-- start of SUPPLIED MATERIAL --

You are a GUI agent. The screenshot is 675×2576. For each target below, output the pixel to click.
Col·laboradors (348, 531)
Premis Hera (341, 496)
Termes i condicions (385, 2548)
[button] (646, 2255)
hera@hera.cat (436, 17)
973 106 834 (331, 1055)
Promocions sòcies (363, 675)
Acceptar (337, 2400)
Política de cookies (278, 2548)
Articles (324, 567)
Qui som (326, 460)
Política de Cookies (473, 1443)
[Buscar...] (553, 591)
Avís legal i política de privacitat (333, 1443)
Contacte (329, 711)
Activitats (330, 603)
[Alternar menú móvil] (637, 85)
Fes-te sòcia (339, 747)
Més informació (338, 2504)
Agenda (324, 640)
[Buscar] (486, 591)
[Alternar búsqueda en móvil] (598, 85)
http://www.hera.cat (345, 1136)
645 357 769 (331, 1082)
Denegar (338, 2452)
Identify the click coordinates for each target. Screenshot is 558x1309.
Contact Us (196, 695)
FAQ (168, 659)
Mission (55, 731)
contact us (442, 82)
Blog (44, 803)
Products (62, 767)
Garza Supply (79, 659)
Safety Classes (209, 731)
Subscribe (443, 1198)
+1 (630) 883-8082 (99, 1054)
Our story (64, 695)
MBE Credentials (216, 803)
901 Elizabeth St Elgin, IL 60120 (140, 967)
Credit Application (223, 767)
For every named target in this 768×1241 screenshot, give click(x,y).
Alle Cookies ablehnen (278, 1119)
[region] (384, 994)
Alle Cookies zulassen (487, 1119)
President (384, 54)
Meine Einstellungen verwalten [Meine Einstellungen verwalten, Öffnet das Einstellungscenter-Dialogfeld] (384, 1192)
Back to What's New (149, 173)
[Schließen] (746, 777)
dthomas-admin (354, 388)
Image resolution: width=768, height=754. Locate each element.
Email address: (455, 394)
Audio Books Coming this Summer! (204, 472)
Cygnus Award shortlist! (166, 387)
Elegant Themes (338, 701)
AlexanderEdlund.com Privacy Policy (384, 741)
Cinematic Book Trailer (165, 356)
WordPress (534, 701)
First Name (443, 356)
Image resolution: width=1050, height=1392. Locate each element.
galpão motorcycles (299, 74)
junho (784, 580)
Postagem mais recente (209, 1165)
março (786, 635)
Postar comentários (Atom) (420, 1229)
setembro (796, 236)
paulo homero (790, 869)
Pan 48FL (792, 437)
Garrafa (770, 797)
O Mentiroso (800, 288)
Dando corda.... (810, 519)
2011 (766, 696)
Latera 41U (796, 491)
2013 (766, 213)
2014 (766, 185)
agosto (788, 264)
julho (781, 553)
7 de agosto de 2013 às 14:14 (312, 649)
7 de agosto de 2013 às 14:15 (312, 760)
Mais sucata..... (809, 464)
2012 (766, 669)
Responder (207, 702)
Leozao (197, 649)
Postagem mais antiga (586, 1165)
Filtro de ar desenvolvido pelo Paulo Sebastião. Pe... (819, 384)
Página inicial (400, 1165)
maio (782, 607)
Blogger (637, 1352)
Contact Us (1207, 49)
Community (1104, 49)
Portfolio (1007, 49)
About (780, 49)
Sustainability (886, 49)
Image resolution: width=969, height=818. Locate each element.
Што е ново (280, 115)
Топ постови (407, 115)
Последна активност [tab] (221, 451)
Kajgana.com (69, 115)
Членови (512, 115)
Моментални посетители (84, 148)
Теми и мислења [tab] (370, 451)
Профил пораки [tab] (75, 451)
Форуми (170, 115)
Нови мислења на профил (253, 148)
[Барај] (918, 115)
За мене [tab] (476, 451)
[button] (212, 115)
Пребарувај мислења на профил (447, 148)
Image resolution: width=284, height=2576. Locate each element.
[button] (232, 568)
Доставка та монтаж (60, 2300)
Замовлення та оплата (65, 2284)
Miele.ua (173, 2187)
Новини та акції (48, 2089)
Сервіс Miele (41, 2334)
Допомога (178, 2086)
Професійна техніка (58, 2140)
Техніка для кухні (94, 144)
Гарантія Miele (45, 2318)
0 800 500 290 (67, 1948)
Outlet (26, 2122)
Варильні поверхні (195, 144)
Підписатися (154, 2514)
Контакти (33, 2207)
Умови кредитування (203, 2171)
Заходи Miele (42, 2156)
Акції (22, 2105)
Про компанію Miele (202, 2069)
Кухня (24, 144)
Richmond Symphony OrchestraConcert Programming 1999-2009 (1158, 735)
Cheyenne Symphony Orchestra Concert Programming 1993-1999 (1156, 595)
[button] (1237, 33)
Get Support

-- end of SUPPLIED MATERIAL --

How many lines of the entries above contain the string "Miele"? Reply with the number only.

= TASK RESPONSE =
5